Paul Finchham smashes every stereotype about impoverished composers hunched in cold garrets wondering where the next meal is coming from.We meet in his elegant, spacious Islington town house drinking tea in his delightfully spare but extended and generously proportioned basement kitchen diner looking out on the pretty rear garden. He uses the entire ground floor space upstairs as a work area with grand piano, big computer, screen and the like. “I can use this as a recording studio too” he tells me cheerfully, inviting me to a piano recital in his house on a later date which I accept with alacrity.

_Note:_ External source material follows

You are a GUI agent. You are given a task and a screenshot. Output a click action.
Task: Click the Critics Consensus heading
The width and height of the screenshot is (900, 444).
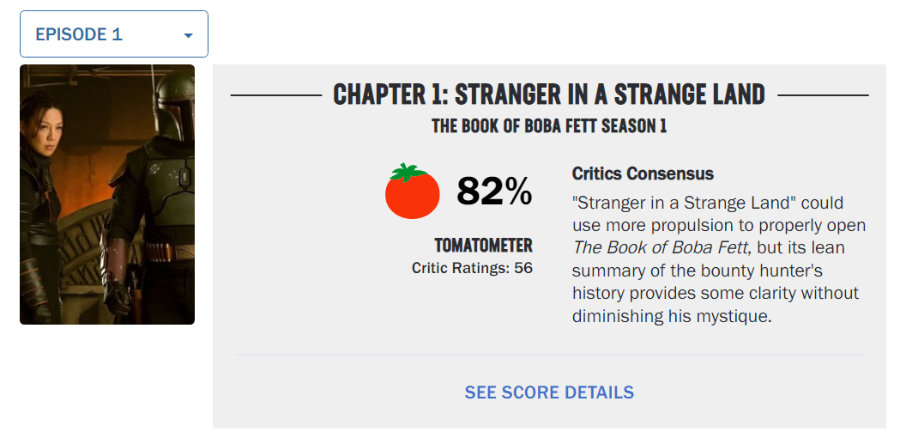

For Paul, 60, – who is as contemptuous of the idea of retiring as I am – composing is a second career. Having trained as a lawyer, he worked for many years in corporate finance. “I went to prep school in Bromley because the family home was in Beckenham and then to Tonbridge School. After that I read music at Cambridge” he says directing me to his ground floor loo where there’s a very evocative poster advertising a Cambridge Footlights pantomime, written by Paul with Emma Thompson and Hugh Laurie in the cast.
So what made him abandon music when he graduated? “I didn’t want to be poor!” he says with simple honesty and an engaging grin. Of course, he didn’t really abandon it anyway – real musicians never do. “I’ve sung with the London Philharmonic Choir for over thirty years” Paul tells me, and it was for them he wrote Ring The Bells which premiered in the Royal Albert Hall last Christmas. He then shows me the list of the fifty or so choirs who will be singing it this Christmas now that it’s published by Boosey and Hawkes. “It’s in its fourth reprint” he says happily. “Interest in it is growing exponentially”.
This story is from the November 2019 IP130 edition of Ink Pellet.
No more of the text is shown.